--- Data for the task Enclosed Below ---

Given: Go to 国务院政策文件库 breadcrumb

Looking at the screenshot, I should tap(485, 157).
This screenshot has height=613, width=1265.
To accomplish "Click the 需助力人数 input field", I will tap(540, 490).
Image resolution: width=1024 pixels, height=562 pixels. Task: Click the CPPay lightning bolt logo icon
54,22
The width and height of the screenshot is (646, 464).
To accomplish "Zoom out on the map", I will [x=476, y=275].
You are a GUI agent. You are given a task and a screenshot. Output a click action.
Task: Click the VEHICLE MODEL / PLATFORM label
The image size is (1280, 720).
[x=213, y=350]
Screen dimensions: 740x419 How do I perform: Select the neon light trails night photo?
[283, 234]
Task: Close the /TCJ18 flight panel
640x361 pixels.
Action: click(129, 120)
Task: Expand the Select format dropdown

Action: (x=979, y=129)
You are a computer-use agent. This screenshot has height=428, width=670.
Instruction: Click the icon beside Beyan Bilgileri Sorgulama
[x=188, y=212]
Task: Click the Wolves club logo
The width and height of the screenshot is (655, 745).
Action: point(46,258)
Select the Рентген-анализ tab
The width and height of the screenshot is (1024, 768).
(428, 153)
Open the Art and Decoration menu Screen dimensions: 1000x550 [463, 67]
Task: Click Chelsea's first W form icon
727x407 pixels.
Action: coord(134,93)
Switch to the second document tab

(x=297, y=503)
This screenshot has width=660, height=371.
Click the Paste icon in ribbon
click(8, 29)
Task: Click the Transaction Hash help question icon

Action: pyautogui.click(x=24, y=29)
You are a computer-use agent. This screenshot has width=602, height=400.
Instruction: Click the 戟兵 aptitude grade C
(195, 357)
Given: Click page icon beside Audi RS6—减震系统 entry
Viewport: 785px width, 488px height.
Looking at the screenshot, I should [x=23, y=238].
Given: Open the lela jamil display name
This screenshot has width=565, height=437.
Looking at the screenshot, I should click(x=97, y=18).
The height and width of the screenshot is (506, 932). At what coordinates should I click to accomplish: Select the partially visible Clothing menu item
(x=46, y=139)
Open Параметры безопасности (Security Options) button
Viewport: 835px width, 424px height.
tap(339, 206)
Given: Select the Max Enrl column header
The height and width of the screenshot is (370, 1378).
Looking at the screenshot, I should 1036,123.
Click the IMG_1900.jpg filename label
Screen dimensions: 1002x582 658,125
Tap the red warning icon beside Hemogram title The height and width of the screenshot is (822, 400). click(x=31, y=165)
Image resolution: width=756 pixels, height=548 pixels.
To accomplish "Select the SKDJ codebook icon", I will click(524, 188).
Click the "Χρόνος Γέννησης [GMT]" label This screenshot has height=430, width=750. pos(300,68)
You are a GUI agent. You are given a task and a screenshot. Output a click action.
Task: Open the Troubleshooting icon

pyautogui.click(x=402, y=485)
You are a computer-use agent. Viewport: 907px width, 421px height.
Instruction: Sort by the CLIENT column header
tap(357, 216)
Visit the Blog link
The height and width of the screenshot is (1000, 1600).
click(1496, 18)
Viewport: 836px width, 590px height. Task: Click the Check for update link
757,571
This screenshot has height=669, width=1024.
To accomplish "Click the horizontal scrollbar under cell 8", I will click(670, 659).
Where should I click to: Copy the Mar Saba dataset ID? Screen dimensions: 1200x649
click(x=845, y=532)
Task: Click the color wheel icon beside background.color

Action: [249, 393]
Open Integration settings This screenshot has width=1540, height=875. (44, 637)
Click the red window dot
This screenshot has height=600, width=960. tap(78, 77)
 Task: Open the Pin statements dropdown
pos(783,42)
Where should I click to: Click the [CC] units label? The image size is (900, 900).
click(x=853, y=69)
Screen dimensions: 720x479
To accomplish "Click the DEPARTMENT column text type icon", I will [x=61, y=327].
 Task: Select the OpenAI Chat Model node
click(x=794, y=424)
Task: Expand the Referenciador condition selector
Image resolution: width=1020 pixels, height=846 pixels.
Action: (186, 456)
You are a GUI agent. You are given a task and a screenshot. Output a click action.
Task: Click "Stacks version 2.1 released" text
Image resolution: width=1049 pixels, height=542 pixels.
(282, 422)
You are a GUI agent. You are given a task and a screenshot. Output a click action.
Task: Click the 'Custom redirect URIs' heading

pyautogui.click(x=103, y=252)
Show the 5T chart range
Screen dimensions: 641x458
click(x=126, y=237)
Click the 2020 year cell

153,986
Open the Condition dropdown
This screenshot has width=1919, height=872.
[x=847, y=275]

--- End of Enclosed Data for the task ---

Task goal » Only the lines above that include the word "will" belong in the answer; copy each one.

Your response »
To accomplish "Click the 需助力人数 input field", I will tap(540, 490).
To accomplish "Zoom out on the map", I will [x=476, y=275].
To accomplish "Select the SKDJ codebook icon", I will click(524, 188).
To accomplish "Click the horizontal scrollbar under cell 8", I will click(670, 659).
To accomplish "Click the DEPARTMENT column text type icon", I will [x=61, y=327].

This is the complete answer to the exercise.